Seorang anak manusia berjalan dengan lesu. Harinya sepertinya buruk. Ia butuh waktu untuk menyendiri. Ia butuh becerita pada Tuhannya tentang apa yang ia lalui selama ini.


Hingga, saat ia melalui koridor itu, ia tersadar. Bukankah sudah berkali-kali ia berjalan di koridor ini pada jam ini. Kenapa ia tak menyadari, ada pemandangan sangat bagus telah disajikan di hadapannya.

Dia berhenti sejenak. Ia keluarkan kamera selfphone nya. Berusaha untuk mengambil momen sebisanya. Setelah itu. Ia terdiam. Jangan-jangan ada banyak hal yang ia lewatkan selama ini. Keindahan yang telah tersaji di hadapannya ternyata ia tak sadari. Sama seperti langit senja ini.

Langkahnya mulai berjalan kembali. Menuju suatu tempat di pojokan koridor. Tempat yang diubah untuk bersujud sedalam-dalamnya. Hari itu, ia tumpahkan semua perasaanya. Ia sadar, betapa sombong dirinya selama ini. Betapa ia selalu iri dan jarang bersyukur atas apa yang telah diberikan. Betapa ia selalu mengkhawatirkan hal yang telah pasti ditetapkan untuknya tapi tak mengkhawatirkan hal yang belum pasti diperolehnya. Ah, ia sadar. Ia manusia penuh dosa.

Merindukan langit senja, tapi tak pernah mau menunggunya. Merindukan langit senja tapi tak pernah menyadari perjuangan dan keindahannya.

Langit senja. Sekali lagi, dia harus berterima kasih padanya atas tegurannya ini.


-Hikari-

Selasa, 21 Agustus 2018

Mungkinkah?



Dan sekiranya laut ini bisa berbicara. Mungkinkah ia mau menyapa pada seorang anak yang mulai tak yakin pada dirinya? Mungkinkah ia mau bertanya kabar pada seorang yang selalu merasa rendah diri?Ah, tak bijak rasanya seperti itu. Laut tak pernah seegois itu.

Dan sekiranya langit biru ini mampu bercanda gurau. Mungkinkah ia juga mau bercanda dengan penyendiri yang tak suka keramaian? Seorang yang tak mampu mengungkapkan apa yang ia pikirkan secara langsung. Ah, tak pantas rasanya bertanya demikian. Bukankah langit biru juga lebih menyukai ketenangan daripada hiruk pikuk dunia ini.


-Hikari-

Kamis, 02 Agustus 2018

Sudut Pandang



Senja mulai datang menyapa bersama dengan angin semilir musim kemarau. Seiring dengan suhu udara yang mulai kian meninggi. Seolah, sedang marah karena kemarau selalu dikeluhkan ketika ia datang. Seorang gadis kecil. Berdiri di sebuah jembatan tua yang menjadi saksi, ada banyak anak muda yang menuntut ilmu demi masa depannya. Raut matanya menatap sendu langit. Yang entah kemapa hari itu berwarna putih bergerombol. Tak sama seperti biasanya.

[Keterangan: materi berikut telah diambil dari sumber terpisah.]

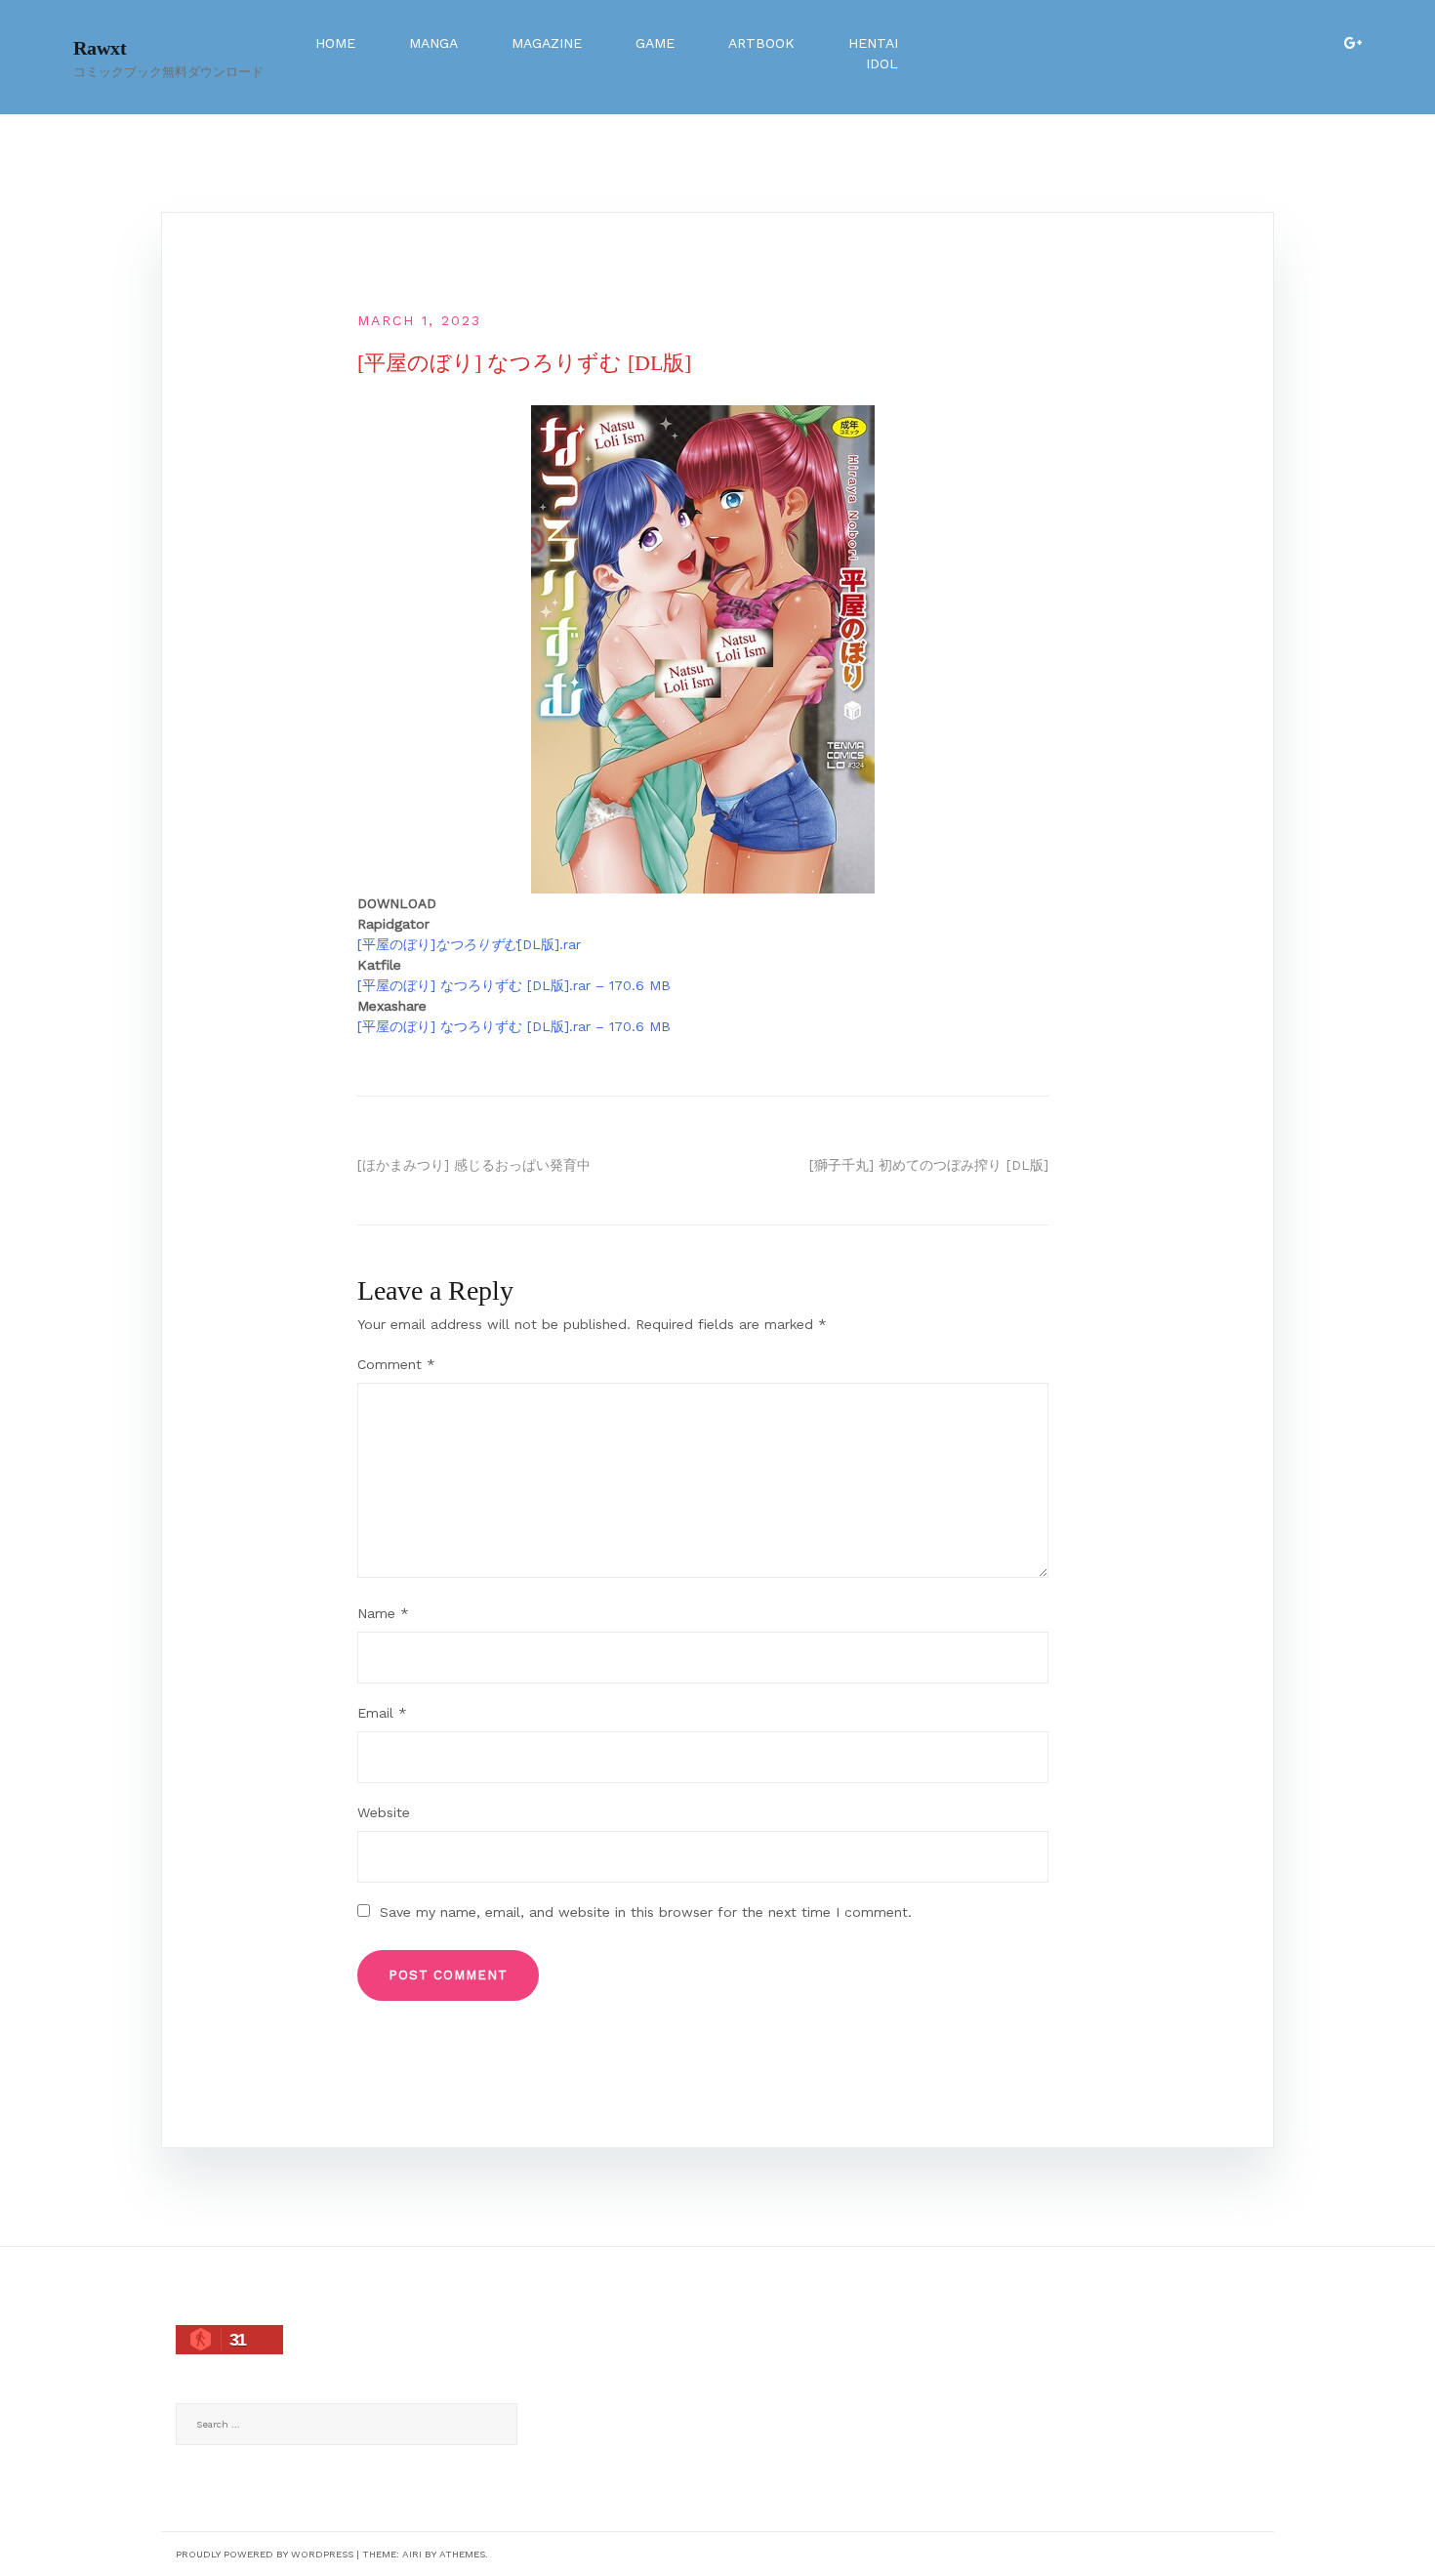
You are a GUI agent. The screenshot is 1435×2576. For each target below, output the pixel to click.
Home (335, 43)
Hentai (873, 43)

"Apa yang kamu lakukan di sini?". Seorang gadis kecil lain datang.
"Aku? Menatap langit yang sepertinya berbeda dengan biasanya."
"Tapi bukan cuma itu kan? Ada hal yang kamu pikirkan?"

Diam mulai menyapa sejenak.
"Apa kamu pernah merasa bahwa dirimu ini seperti tak ada artinya untuk orang lain?"
"Pernah. Tentu saja pernah. Merasa tak dibutuhkan, merasa selalu merepotkan orang lain, apa ya bahasanya. Seperti invisible mungkin."
" Lalu, apa yang kamu lakukan?"
"Merubah sudut pandang."
" Caranya?"
" Entah apapun yang kamu rasakan, satu fakta yang jelas dan tak terbantahkan adalah kamu manusia yang sekarang ini sedang hidup. Setiap makhluk hidup bukankah selalu ada alasannya untuk hidup? Mungkin sekarang ini kamu merasa tak berguna, merepotkan orang lain. Tapi, yakinlah, suatu saat kamu akan memberikan apa yang orang lain butuhkan. Pada saatnya, kamu yang akan menolong orang lain."
" Itu sulit bagiku untuk saat ini. Pernahkah kamu merasa ujian datang tak berhenti? Segala apa yang kamu usahakan seperti tak ada hasilnya?"
" Pernah. Tentu saja pernah. Tak mungkin aku tak pernah merasakan itu. Tapi, bagaimana kalau itu adalah hal yang baik untuk kita?"
"Maksudmu?"
" Ujian yang datang padamu menandakan kamu layak untuk diuji. Kamu punya kemampuan untuk melaluinya. Hasil yang tak seperti apa yang kamu harapkan itu berarti kamu diminta untuk lebih bersabar. Kamu diminta untuk lebih bergantung pada Sang Maha Berkehendak. Mungkin kamu bisa introspeksi diri, berapa kali dalam sehari kamu meminta agar diberikan hasil yang baik "
" Tapi, apa yang kamu lakukan jika bahkan dirimu saja tak yakin bisa melaluinya?"
" Kamu percaya takdir kan? Kamu percaya Kuasa Allaah kan? Dan apakah kamu setega itu memandang dirimu sendiri tak mampu? Lantas, ketika kamu sendiri tak yakin pada dirimu sendiri, bagaimana orang lain akan yakin terhadapmu?"
" Kamu benar. Ini sulit."
" Kamu lihat langit itu? Kita terbiasa menatap langit dari bawah. Tapi, coba rubah sudut pandang. Kita duduk di hamparan langit tebal berwarna putih. Sementara gedung-gedung yang kita lihat sekarang adalah benda yang ada di atas langit. Hidupmu mungkin memang susah, hingga kamu sendiri tak yakin. Tapi, coba rubah sudut pandangmu. Ada Allaah yang senantiasa Melihatmu. Dia tak akan membiarkanmu sendiri. Perhatikan sekitarmu ada orang-orang yang senantiasa mendukungmu. Mungkin saja kamu tak menyadarinya."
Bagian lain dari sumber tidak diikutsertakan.